§ EXERCISE DETAILS: Your copy should run exactly from the line containing "This screenshot has width=179, height=200." to the last line of the entries below, and it should include no pictures.

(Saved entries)

════════

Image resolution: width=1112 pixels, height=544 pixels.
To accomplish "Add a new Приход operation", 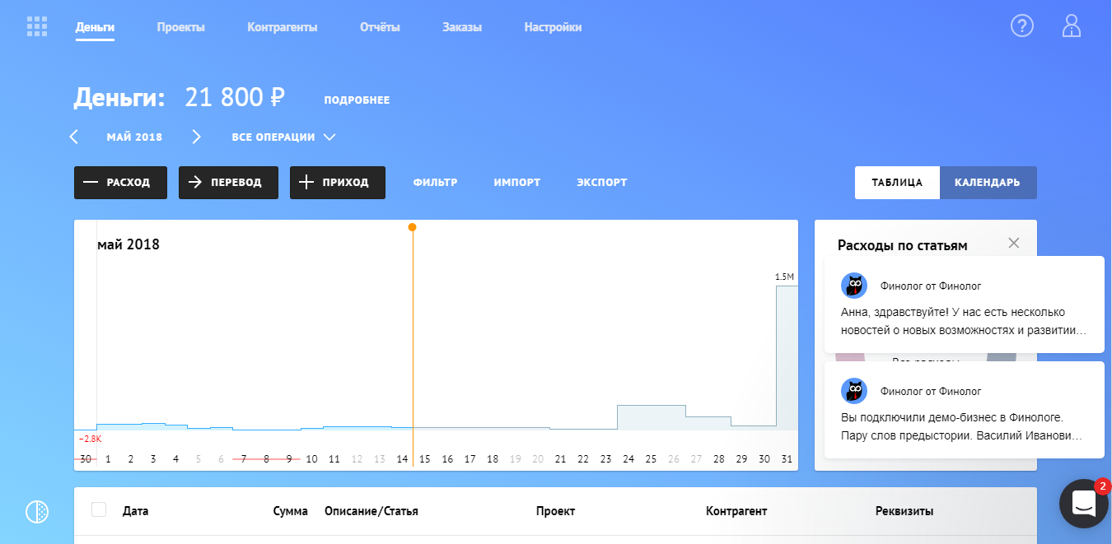I will [x=337, y=183].
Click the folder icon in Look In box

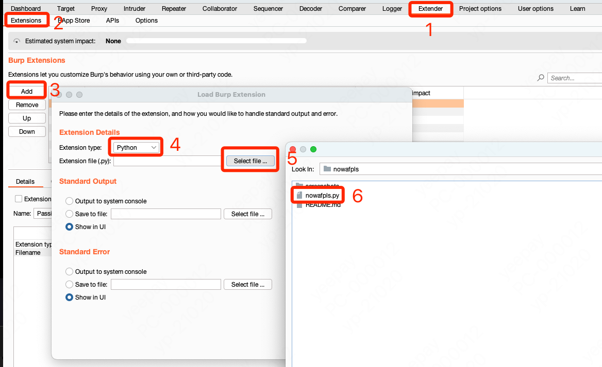click(327, 169)
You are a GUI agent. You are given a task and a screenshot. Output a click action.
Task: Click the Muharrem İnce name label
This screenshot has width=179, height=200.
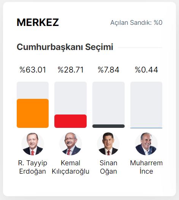pyautogui.click(x=146, y=167)
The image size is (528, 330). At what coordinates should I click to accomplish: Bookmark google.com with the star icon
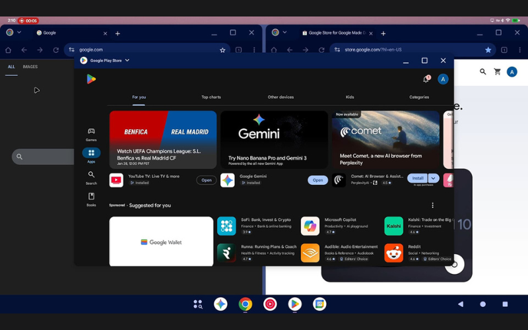click(222, 50)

════════

§ WRITTEN ANSWER:
This screenshot has width=179, height=200.
pyautogui.click(x=146, y=167)
The image size is (528, 330). At what coordinates should I click to accomplish: Bookmark google.com with the star icon
click(222, 50)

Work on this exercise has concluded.